During the November 2019 SEMA Show in Las Vegas, Shoemaker talked about how collision repair businesses can survive these changes and be successful and sustainable in the future. His presentation was part of the Society of Collision Repair Specialists (SCRS) Repairer Driven Education (RDE) Series.

 

“If shops just want to survive, we can stay where we are and last another two to three years; with luck, we might last five,” said Shoemaker. “However, we are not going to sustain our businesses and move forward.”

 

With the shift in how body shops operate, Shoemaker said it’s critical to work toward running a well-maintained and equipped business. This involves continuous improvement with training, certifications and developing best practices.

 

Prior to working at BASF, Shoemaker ran a three-shop MSO for a dealer group in Southwest Virginia for 18 years. When the business held staff meetings and talked about moving to the next level, he recalled sharing information from a book titled “Who Moved My Cheese” by Spencer Johnson.

 

“The book talks about the four characteristics that represent the simple and complex parts of ourselves: sniff, scurry, hem and haw,” explained Shoemaker. “Those who sniff, are open to change early; others scurry into action.
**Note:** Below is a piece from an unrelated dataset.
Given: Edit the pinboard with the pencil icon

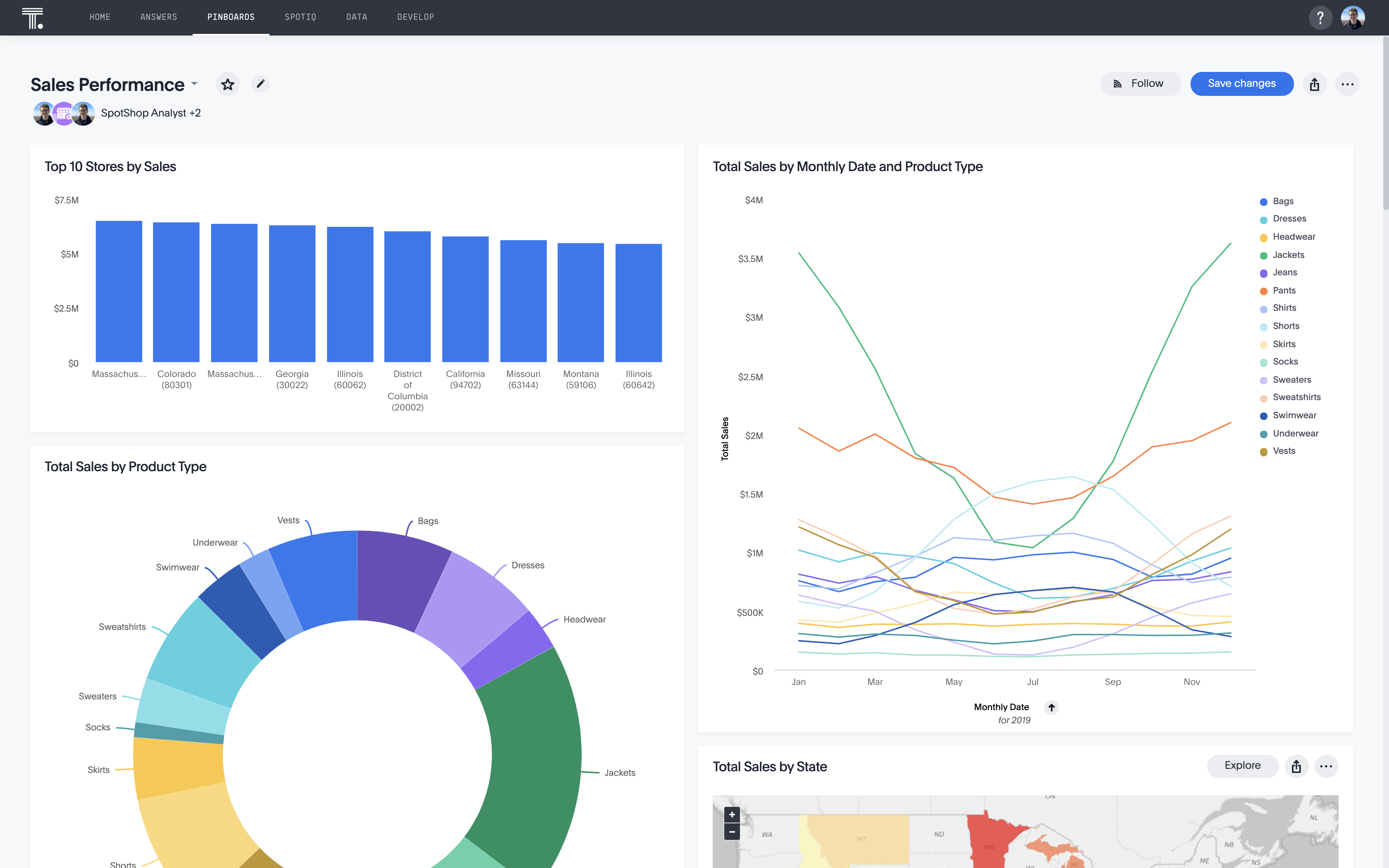Looking at the screenshot, I should coord(260,84).
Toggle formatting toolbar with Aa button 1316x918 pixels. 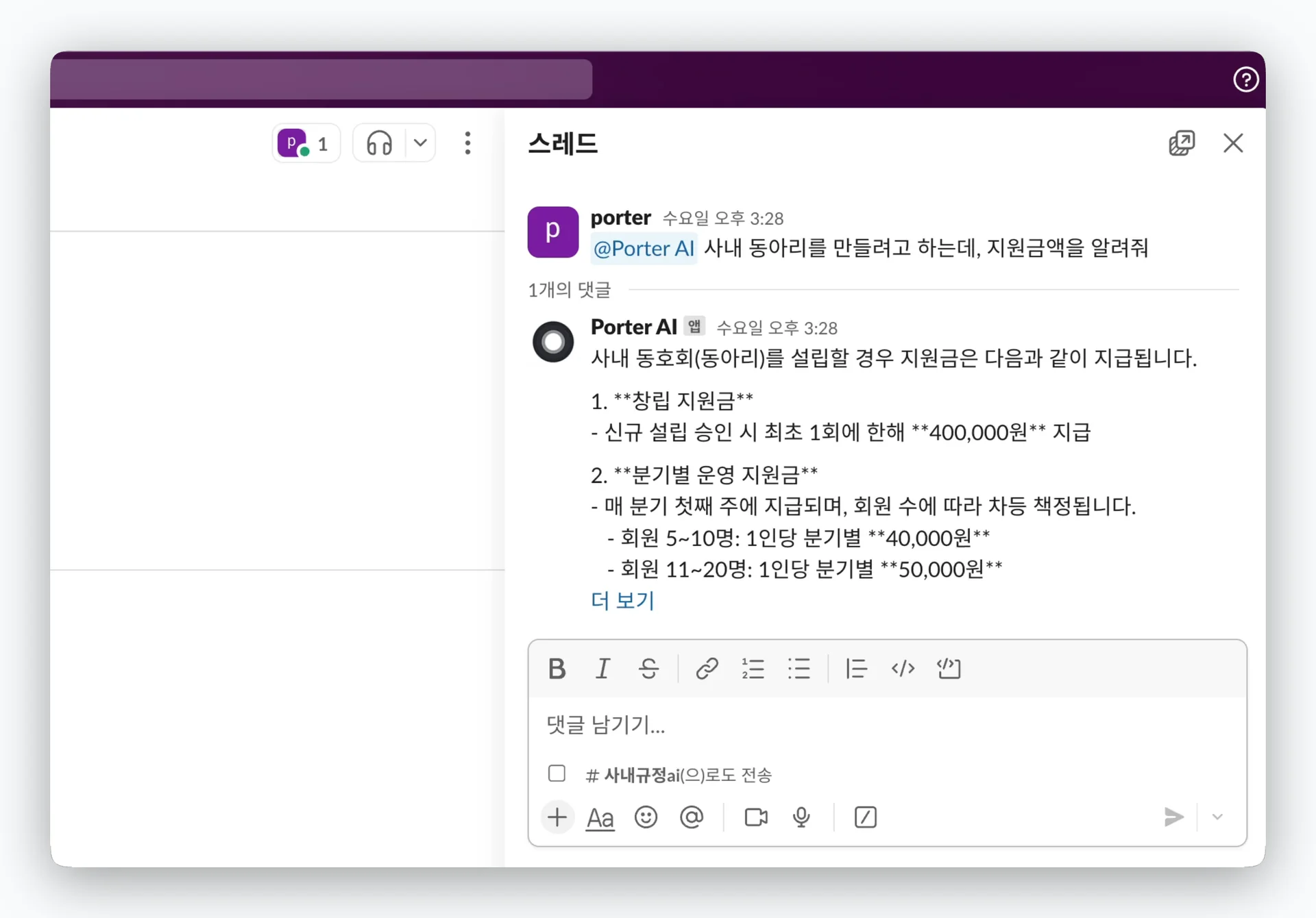(600, 817)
Those who hem and deny, resist change fearing it will lead to something worse; and those who “haw,” eventually learn to adapt when they realize change can lead to something better.”

 

When you look at these descriptions in terms of a body shop, Shoemaker said businesses that are wanting to move forward should not “hem.”

 

“We have a lot of people in this industry who are sitting in ‘hem’ right now and hope things are not going to get worse, and that we reached the plateau and are going to be able to ride this out for the next four to five years,” he said.

 

Instead, he said more shops need to act like “sniff” and “haw” and adapt moving forward.